As the often-clownish session of the Legislature wallows toward May adjournment, its helmsman, Gov. Sam Brownback, and his ultraconservative followers are glancing over their shoulders, waiting for the Kansas Supreme Court to announce a school-finance ruling that could make their lives miserable.
But halfway through the legislative session, the court, which heard oral arguments last October, remains silent, and constitutional storm clouds grow darker and more ominous.
We’ve been here before. In 2005 the court ruled that the level of school funding was constitutionally insufficient. That court heard oral arguments in late August 2004 and ruled four months later, just days before the 2005 Legislature opened. It took another year and a half for the legislators to make things right and have the suit dismissed.
But the Legislature soon began to back off funding, so a similar lawsuit was heard last October, five months ago. No one but the present justices knows what they have on their minds this time. Only three of them were on that 2005 court, and one of those has recused herself, leaving four new justices and two holdovers to decide. If history provides a hint, it is that by most measures funding is even less sufficient than it was in 2005.
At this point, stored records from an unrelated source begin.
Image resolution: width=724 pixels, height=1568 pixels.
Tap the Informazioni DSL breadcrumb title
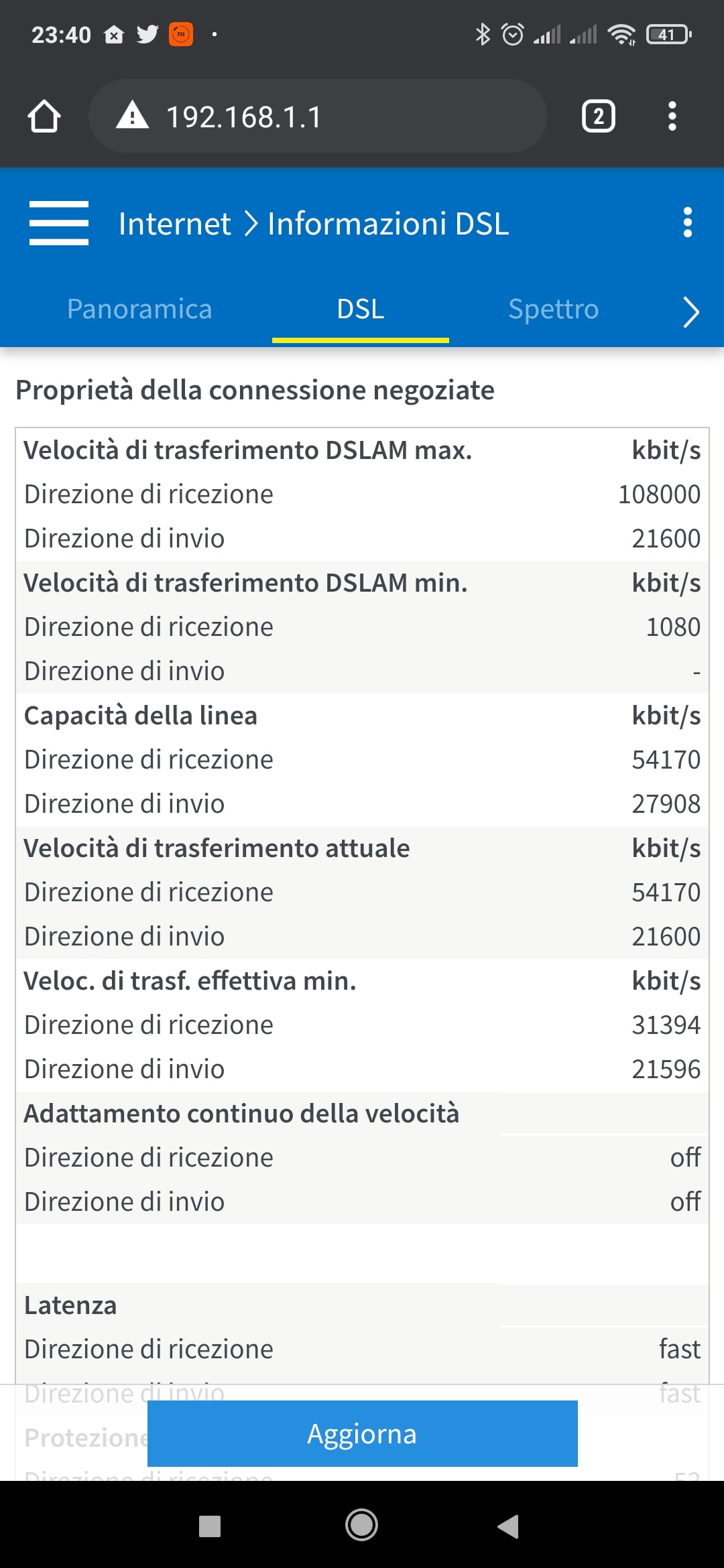tap(388, 223)
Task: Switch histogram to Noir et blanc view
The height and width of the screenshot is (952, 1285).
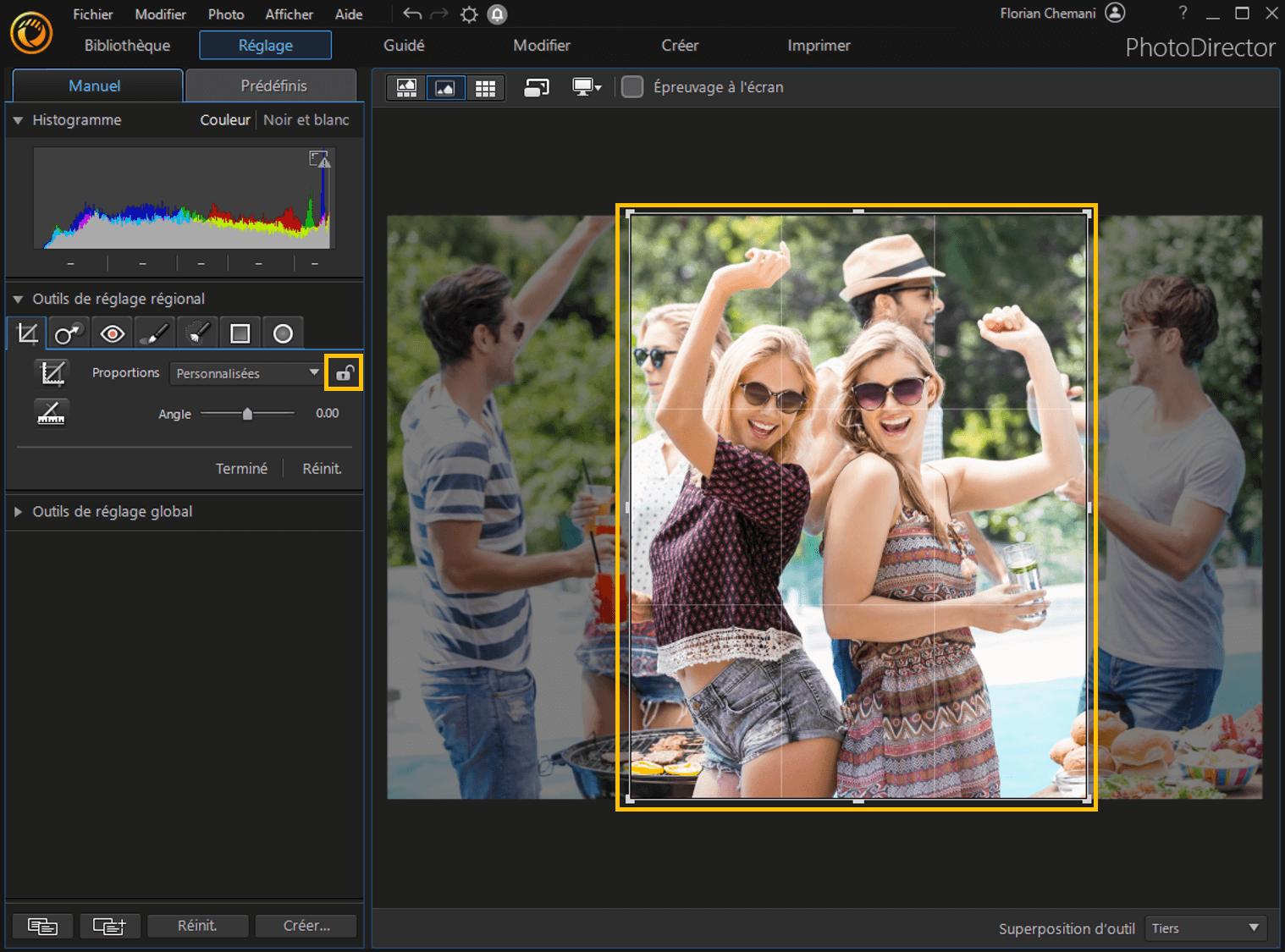Action: [306, 119]

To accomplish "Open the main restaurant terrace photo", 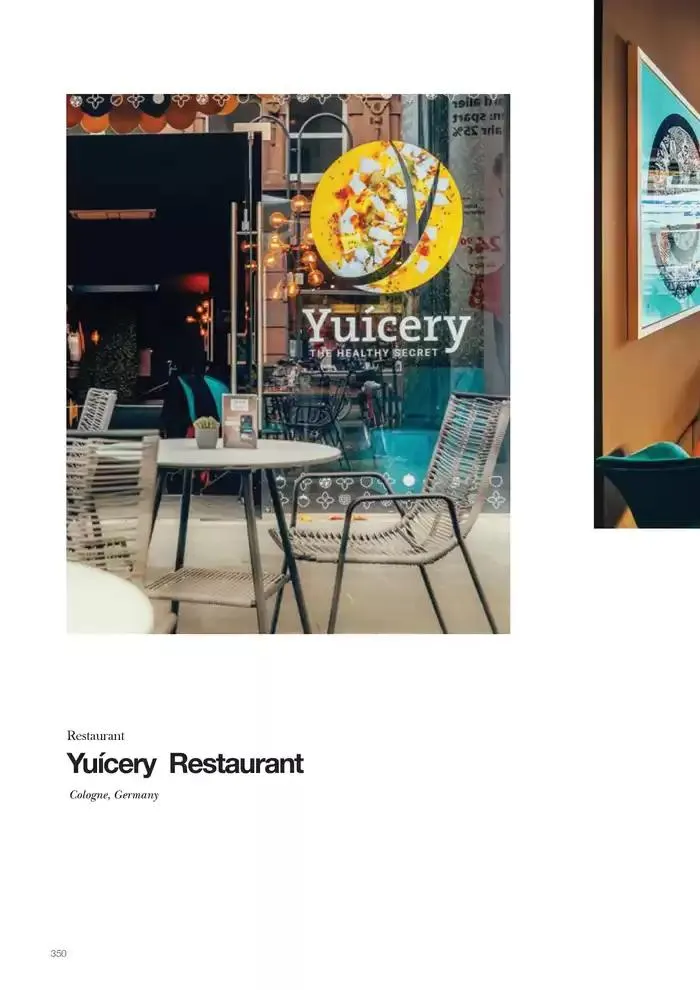I will [x=288, y=364].
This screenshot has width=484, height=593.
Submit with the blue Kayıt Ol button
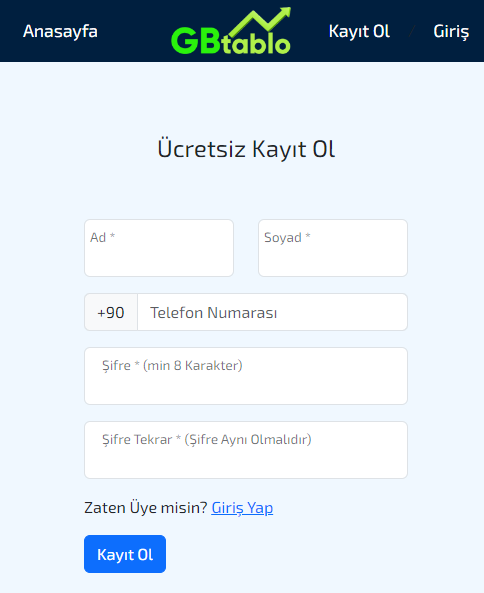(125, 554)
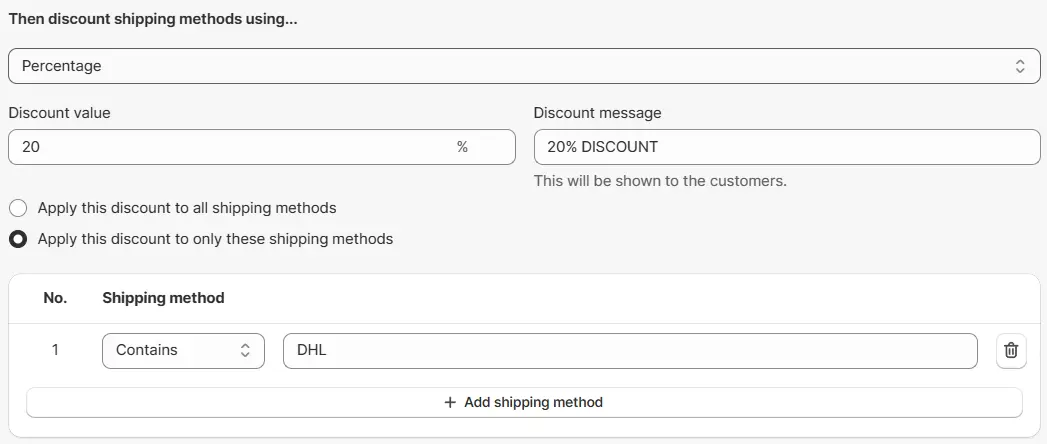Choose the only these shipping methods radio option

coord(18,240)
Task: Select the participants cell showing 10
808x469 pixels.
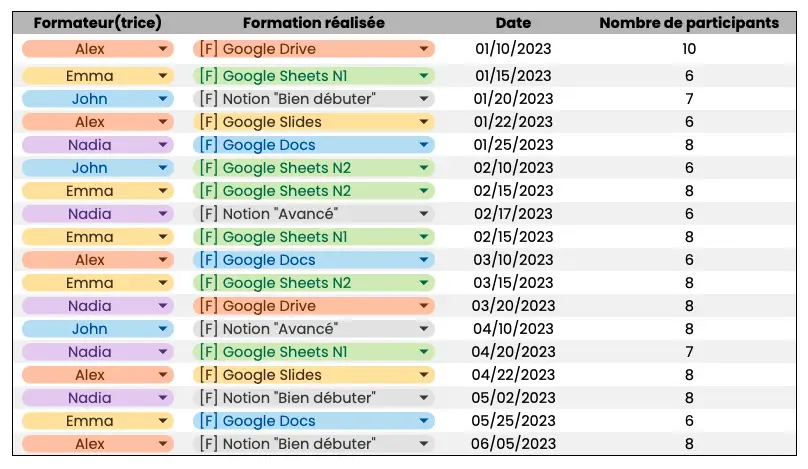Action: click(689, 49)
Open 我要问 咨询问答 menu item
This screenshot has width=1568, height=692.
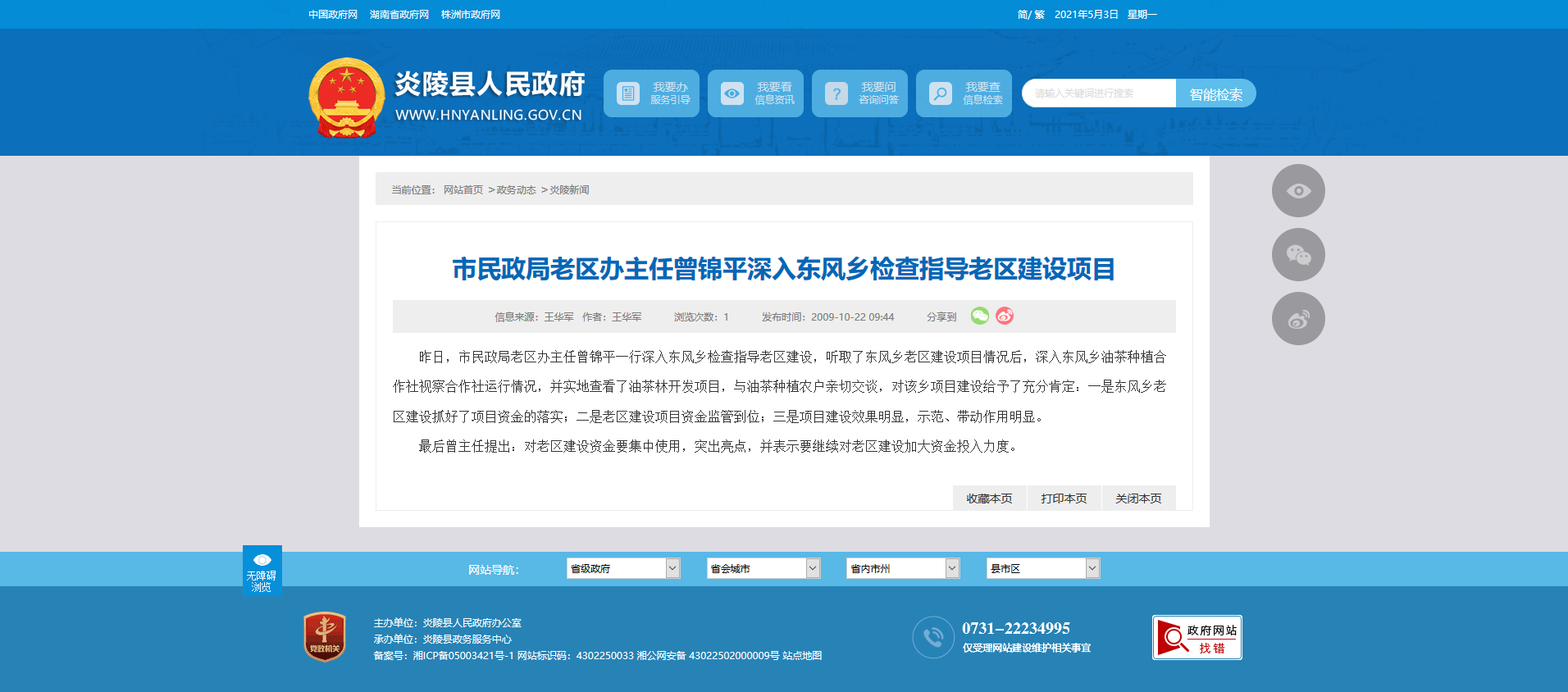click(x=859, y=93)
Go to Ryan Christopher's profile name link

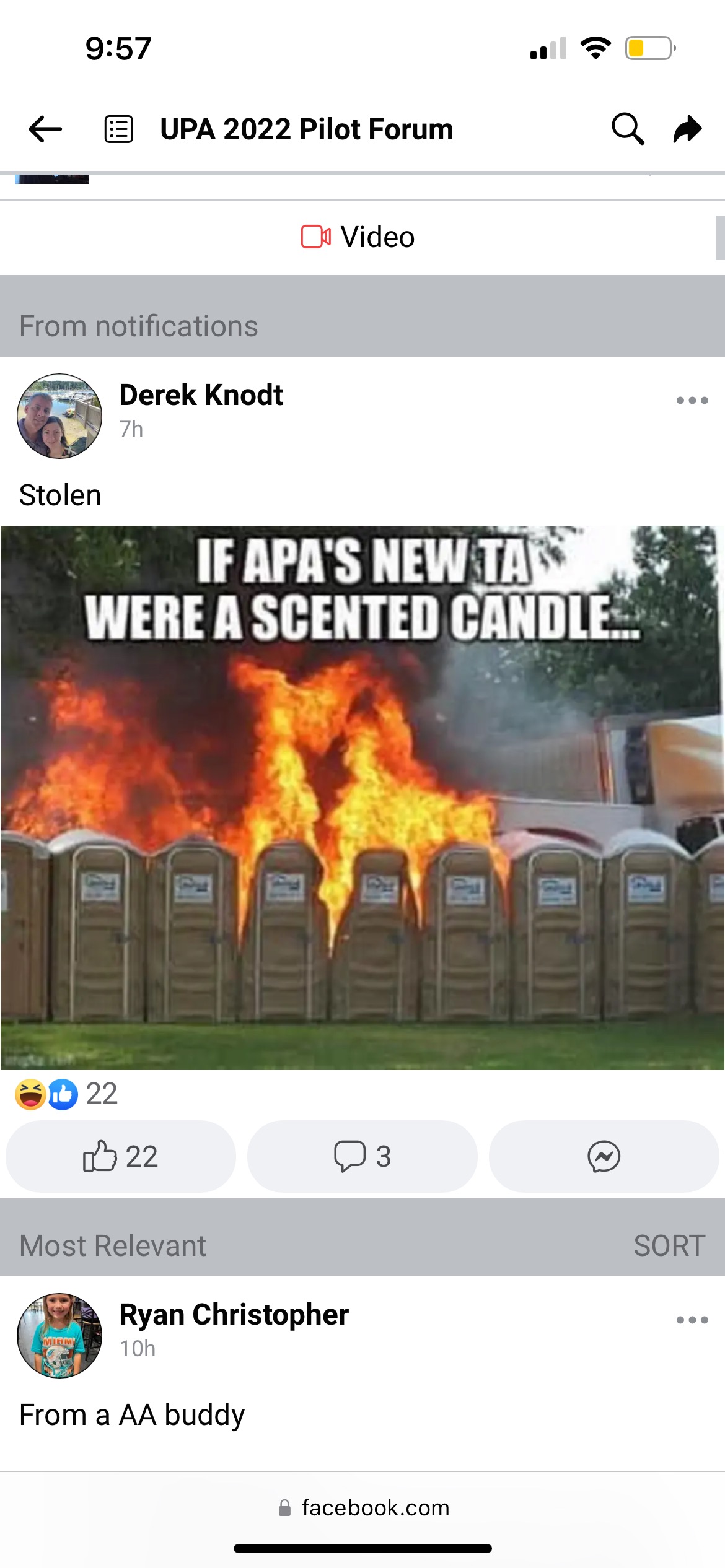coord(234,1315)
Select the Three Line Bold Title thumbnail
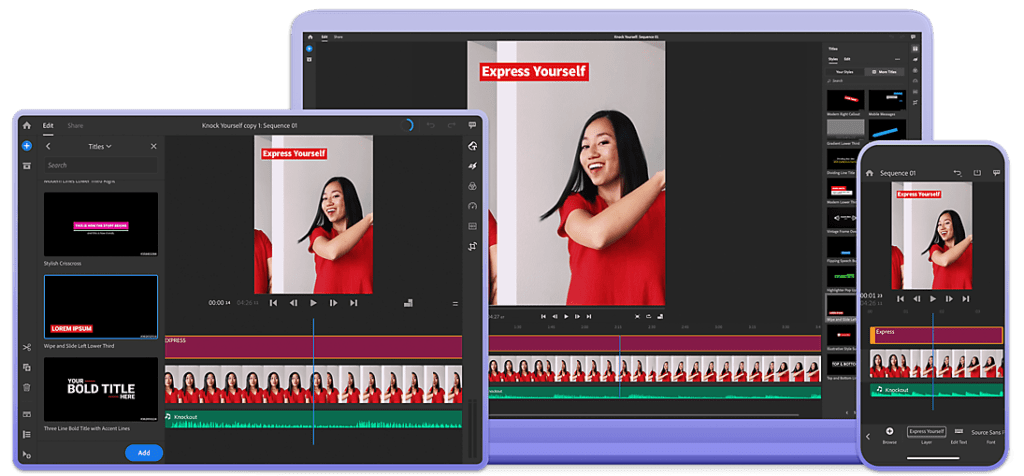1024x476 pixels. click(100, 389)
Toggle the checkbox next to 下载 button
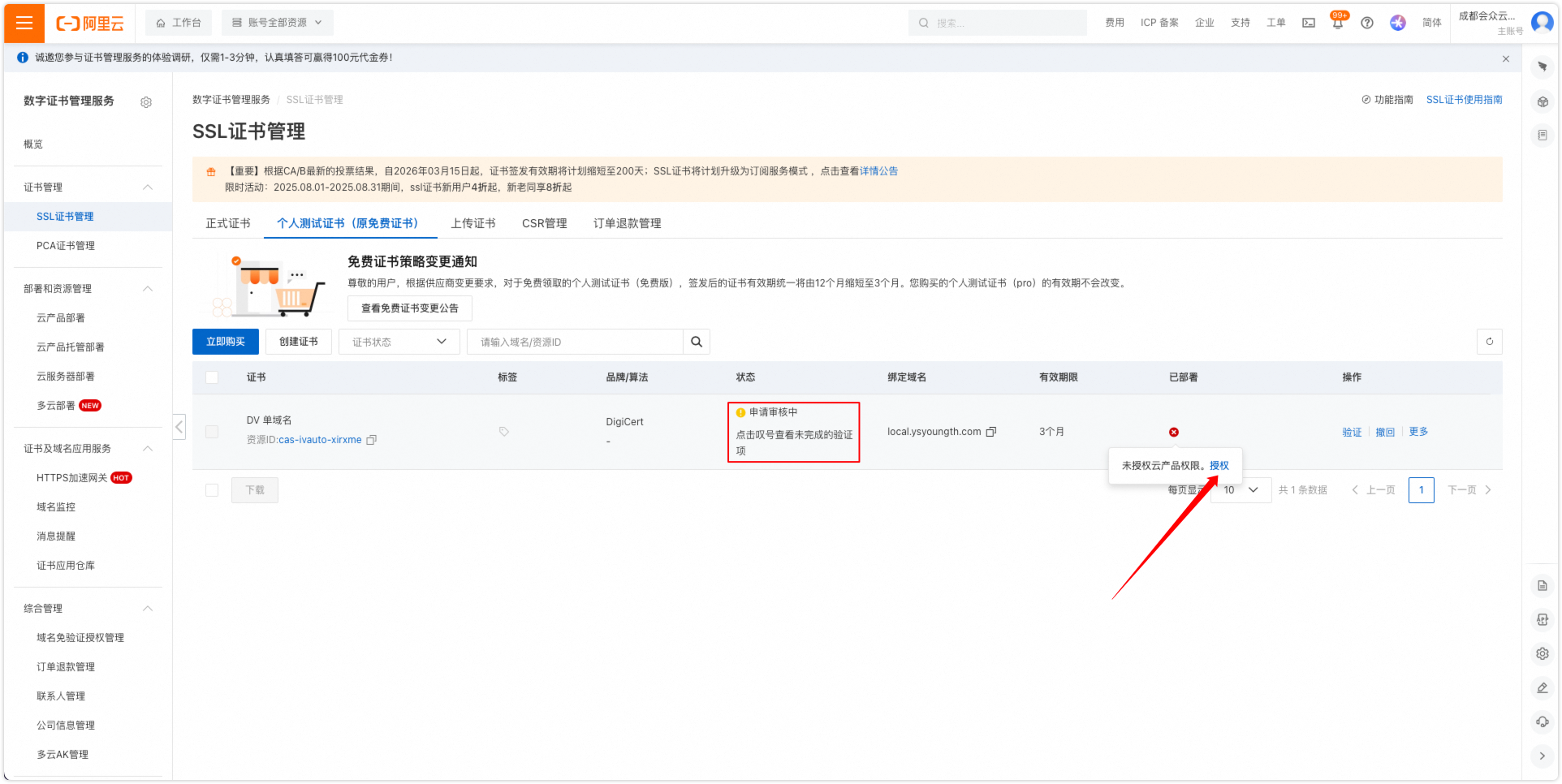This screenshot has width=1562, height=784. (x=212, y=490)
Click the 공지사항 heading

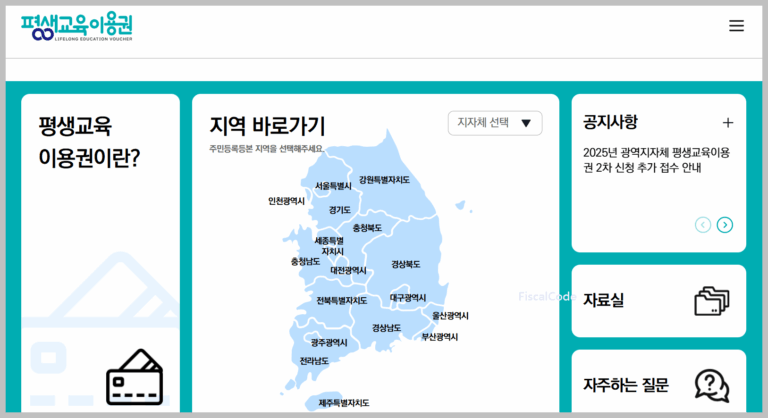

If this court agrees with that, things will get very ugly very fast. To understand the dynamics at work and the shipwreck that can result, some context.
After pushing through drastic income-tax cuts, Brownback solidified his hold on the Legislature by orchestrating the ouster of moderate Republicans. At the same time, a new lawsuit was working its way through the lower courts.
That confluence of tides was made more treacherous by a hangover from the 2005 decision: an unprecedented level of anti-court antagonism on the part of the governor and his legislative followers, often expressed in apocalyptic suggestions about changing the way justices are appointed, slashing the court’s budget, or amending the constitution to strip the court of the power to interpret it. Or even flatly defying the court’s order, a true disaster of democracy.
Against that rumbling backdrop sits the court, simply doing its job, part of which is to ensure for all of us that actions of governing bodies meet the minimal requirements of the state and U.S. constitutions. It’s the last shield we have against unilateral legislative tyranny.
In his State of the Judiciary Address in January, Chief Justice Lawton Nuss poked back at the grumblers: “We do not take money from either side (in a legal dispute). Nor do we decide cases based on money’s distant cousins: threats and other pressures…. We fairly and impartially apply the law.”
While that’s true, the continuing absence of a decision further darkens the mood. It’s unimaginable that the Legislature will increase school funding on its own because that would destroy Brownback’s fiscal program and luff his ideological sails.
If the six justices have settled on an outcome and are simply working out the details of their written opinions, they have the option of announcing a preliminary result, thus giving legislators notice to get to work during this session, but also unleashing the anti-court storm.
If they have no consensus after five months, that suggests a great deal more. The longer Brownback’s reckless tax cuts are in effect, the harder it becomes to fix the school-funding shortfall.